Give back every record that follows, exactly as written.

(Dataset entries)

^^^^^^^^

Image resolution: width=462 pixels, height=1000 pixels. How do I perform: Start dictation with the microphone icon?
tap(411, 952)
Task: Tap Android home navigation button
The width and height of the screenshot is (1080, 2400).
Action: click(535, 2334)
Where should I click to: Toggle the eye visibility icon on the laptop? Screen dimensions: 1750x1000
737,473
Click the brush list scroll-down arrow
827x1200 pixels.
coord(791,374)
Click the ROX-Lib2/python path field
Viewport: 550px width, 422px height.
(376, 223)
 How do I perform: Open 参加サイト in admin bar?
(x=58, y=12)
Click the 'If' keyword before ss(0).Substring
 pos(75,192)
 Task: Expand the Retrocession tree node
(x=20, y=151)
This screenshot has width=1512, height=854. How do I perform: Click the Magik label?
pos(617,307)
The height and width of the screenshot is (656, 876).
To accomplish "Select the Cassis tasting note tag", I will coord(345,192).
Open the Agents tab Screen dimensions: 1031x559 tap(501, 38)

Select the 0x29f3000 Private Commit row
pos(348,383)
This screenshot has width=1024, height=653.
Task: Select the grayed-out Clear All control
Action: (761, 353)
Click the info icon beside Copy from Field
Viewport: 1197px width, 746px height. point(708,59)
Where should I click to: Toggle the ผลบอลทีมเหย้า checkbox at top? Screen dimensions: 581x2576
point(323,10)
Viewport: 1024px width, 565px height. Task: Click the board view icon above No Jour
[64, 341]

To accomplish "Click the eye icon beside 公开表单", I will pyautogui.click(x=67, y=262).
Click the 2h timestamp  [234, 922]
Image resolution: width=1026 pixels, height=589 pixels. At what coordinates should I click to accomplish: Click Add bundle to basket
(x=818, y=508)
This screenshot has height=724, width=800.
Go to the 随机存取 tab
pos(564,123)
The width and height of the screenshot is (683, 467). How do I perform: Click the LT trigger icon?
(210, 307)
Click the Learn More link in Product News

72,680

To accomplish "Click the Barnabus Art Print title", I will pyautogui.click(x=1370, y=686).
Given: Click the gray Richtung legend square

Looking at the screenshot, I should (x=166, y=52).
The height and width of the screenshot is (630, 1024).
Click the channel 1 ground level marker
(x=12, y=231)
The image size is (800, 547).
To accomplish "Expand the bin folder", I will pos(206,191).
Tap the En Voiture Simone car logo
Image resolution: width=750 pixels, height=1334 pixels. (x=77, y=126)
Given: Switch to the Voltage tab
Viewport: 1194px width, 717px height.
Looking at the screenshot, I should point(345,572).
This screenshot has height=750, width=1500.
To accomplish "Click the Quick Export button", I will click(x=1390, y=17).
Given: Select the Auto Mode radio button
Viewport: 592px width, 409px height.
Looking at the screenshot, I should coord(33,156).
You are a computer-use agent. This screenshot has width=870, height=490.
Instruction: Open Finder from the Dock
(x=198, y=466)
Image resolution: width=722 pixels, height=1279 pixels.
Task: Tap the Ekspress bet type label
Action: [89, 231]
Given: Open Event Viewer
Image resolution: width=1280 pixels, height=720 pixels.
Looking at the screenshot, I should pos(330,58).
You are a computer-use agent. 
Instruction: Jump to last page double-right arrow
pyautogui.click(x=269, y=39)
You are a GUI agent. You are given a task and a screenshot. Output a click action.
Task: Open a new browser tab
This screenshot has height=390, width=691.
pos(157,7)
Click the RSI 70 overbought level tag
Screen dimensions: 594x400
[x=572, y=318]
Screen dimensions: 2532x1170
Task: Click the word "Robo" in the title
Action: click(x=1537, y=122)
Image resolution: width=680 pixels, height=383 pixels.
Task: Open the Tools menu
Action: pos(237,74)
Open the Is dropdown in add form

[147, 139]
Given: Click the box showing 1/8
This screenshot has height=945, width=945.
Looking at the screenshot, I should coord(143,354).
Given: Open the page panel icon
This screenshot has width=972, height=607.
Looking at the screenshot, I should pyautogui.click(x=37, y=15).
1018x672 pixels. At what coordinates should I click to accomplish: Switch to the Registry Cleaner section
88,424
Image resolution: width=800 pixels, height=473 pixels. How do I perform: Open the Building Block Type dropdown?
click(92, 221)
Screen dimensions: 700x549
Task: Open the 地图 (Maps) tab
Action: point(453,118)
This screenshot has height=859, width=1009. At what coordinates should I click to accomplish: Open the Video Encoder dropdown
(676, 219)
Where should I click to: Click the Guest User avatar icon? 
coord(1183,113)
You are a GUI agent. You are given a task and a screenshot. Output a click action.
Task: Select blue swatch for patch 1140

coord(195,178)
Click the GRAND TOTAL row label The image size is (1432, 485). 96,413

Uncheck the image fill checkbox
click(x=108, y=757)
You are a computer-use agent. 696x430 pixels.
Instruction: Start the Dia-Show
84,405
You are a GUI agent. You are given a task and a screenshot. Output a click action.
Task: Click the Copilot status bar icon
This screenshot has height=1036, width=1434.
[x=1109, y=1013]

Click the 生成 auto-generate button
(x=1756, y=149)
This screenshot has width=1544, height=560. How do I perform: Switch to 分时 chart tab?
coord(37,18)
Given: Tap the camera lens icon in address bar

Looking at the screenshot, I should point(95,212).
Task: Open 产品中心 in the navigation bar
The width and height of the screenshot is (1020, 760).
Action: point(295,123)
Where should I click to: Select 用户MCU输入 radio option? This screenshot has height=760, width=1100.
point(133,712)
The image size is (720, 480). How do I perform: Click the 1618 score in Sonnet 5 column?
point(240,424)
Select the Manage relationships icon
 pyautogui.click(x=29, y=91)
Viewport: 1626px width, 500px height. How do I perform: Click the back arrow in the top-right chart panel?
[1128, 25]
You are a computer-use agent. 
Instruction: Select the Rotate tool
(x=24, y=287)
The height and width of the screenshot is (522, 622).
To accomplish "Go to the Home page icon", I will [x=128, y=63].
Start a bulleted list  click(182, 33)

^^^^^^^^

**Task output**
Image resolution: width=462 pixels, height=1000 pixels. How do I perform: Start dictation with the microphone icon?
tap(411, 952)
Task: Tap Android home navigation button
The width and height of the screenshot is (1080, 2400).
Action: click(535, 2334)
Where should I click to: Toggle the eye visibility icon on the laptop? Screen dimensions: 1750x1000
737,473
Click the brush list scroll-down arrow
827x1200 pixels.
coord(791,374)
Click the ROX-Lib2/python path field
Viewport: 550px width, 422px height.
(376, 223)
 How do I perform: Open 参加サイト in admin bar?
(x=58, y=12)
Click the 'If' keyword before ss(0).Substring
 pos(75,192)
 Task: Expand the Retrocession tree node
(x=20, y=151)
This screenshot has width=1512, height=854. How do I perform: Click the Magik label?
pos(617,307)
The height and width of the screenshot is (656, 876).
To accomplish "Select the Cassis tasting note tag", I will coord(345,192).
Open the Agents tab Screen dimensions: 1031x559 tap(501, 38)

Select the 0x29f3000 Private Commit row
pos(348,383)
This screenshot has width=1024, height=653.
Task: Select the grayed-out Clear All control
Action: (761, 353)
Click the info icon beside Copy from Field
Viewport: 1197px width, 746px height. point(708,59)
Where should I click to: Toggle the ผลบอลทีมเหย้า checkbox at top? Screen dimensions: 581x2576
point(323,10)
Viewport: 1024px width, 565px height. Task: Click the board view icon above No Jour
[64, 341]

To accomplish "Click the eye icon beside 公开表单", I will pyautogui.click(x=67, y=262).
Click the 2h timestamp  [234, 922]
Image resolution: width=1026 pixels, height=589 pixels. At what coordinates should I click to accomplish: Click Add bundle to basket
(x=818, y=508)
This screenshot has height=724, width=800.
Go to the 随机存取 tab
pos(564,123)
The width and height of the screenshot is (683, 467). How do I perform: Click the LT trigger icon?
(210, 307)
Click the Learn More link in Product News

72,680

To accomplish "Click the Barnabus Art Print title", I will pyautogui.click(x=1370, y=686).
Given: Click the gray Richtung legend square

Looking at the screenshot, I should (x=166, y=52).
The height and width of the screenshot is (630, 1024).
Click the channel 1 ground level marker
(x=12, y=231)
The image size is (800, 547).
To accomplish "Expand the bin folder", I will pos(206,191).
Tap the En Voiture Simone car logo
Image resolution: width=750 pixels, height=1334 pixels. (x=77, y=126)
Given: Switch to the Voltage tab
Viewport: 1194px width, 717px height.
Looking at the screenshot, I should point(345,572).
This screenshot has height=750, width=1500.
To accomplish "Click the Quick Export button", I will click(x=1390, y=17).
Given: Select the Auto Mode radio button
Viewport: 592px width, 409px height.
Looking at the screenshot, I should coord(33,156).
You are a computer-use agent. This screenshot has width=870, height=490.
Instruction: Open Finder from the Dock
(x=198, y=466)
Image resolution: width=722 pixels, height=1279 pixels.
Task: Tap the Ekspress bet type label
Action: [89, 231]
Given: Open Event Viewer
Image resolution: width=1280 pixels, height=720 pixels.
Looking at the screenshot, I should pos(330,58).
You are a computer-use agent. 
Instruction: Jump to last page double-right arrow
pyautogui.click(x=269, y=39)
You are a GUI agent. You are given a task and a screenshot. Output a click action.
Task: Open a new browser tab
This screenshot has height=390, width=691.
pos(157,7)
Click the RSI 70 overbought level tag
Screen dimensions: 594x400
[x=572, y=318]
Screen dimensions: 2532x1170
Task: Click the word "Robo" in the title
Action: click(x=1537, y=122)
Image resolution: width=680 pixels, height=383 pixels.
Task: Open the Tools menu
Action: pos(237,74)
Open the Is dropdown in add form

[147, 139]
Given: Click the box showing 1/8
This screenshot has height=945, width=945.
Looking at the screenshot, I should coord(143,354).
Given: Open the page panel icon
This screenshot has width=972, height=607.
Looking at the screenshot, I should pyautogui.click(x=37, y=15).
1018x672 pixels. At what coordinates should I click to accomplish: Switch to the Registry Cleaner section
88,424
Image resolution: width=800 pixels, height=473 pixels. How do I perform: Open the Building Block Type dropdown?
click(92, 221)
Screen dimensions: 700x549
Task: Open the 地图 (Maps) tab
Action: point(453,118)
This screenshot has height=859, width=1009. At what coordinates should I click to accomplish: Open the Video Encoder dropdown
(676, 219)
Where should I click to: Click the Guest User avatar icon? 
coord(1183,113)
You are a GUI agent. You are given a task and a screenshot. Output a click action.
Task: Select blue swatch for patch 1140

coord(195,178)
Click the GRAND TOTAL row label The image size is (1432, 485). 96,413

Uncheck the image fill checkbox
click(x=108, y=757)
You are a computer-use agent. 696x430 pixels.
Instruction: Start the Dia-Show
84,405
You are a GUI agent. You are given a task and a screenshot. Output a click action.
Task: Click the Copilot status bar icon
This screenshot has height=1036, width=1434.
[x=1109, y=1013]

Click the 生成 auto-generate button
(x=1756, y=149)
This screenshot has width=1544, height=560. How do I perform: Switch to 分时 chart tab?
coord(37,18)
Given: Tap the camera lens icon in address bar

Looking at the screenshot, I should point(95,212).
Task: Open 产品中心 in the navigation bar
The width and height of the screenshot is (1020, 760).
Action: point(295,123)
Where should I click to: Select 用户MCU输入 radio option? This screenshot has height=760, width=1100.
point(133,712)
The image size is (720, 480). How do I perform: Click the 1618 score in Sonnet 5 column?
point(240,424)
Select the Manage relationships icon
 pyautogui.click(x=29, y=91)
Viewport: 1626px width, 500px height. How do I perform: Click the back arrow in the top-right chart panel?
[1128, 25]
You are a computer-use agent. 
Instruction: Select the Rotate tool
(x=24, y=287)
The height and width of the screenshot is (522, 622).
To accomplish "Go to the Home page icon", I will [x=128, y=63].
Start a bulleted list  click(182, 33)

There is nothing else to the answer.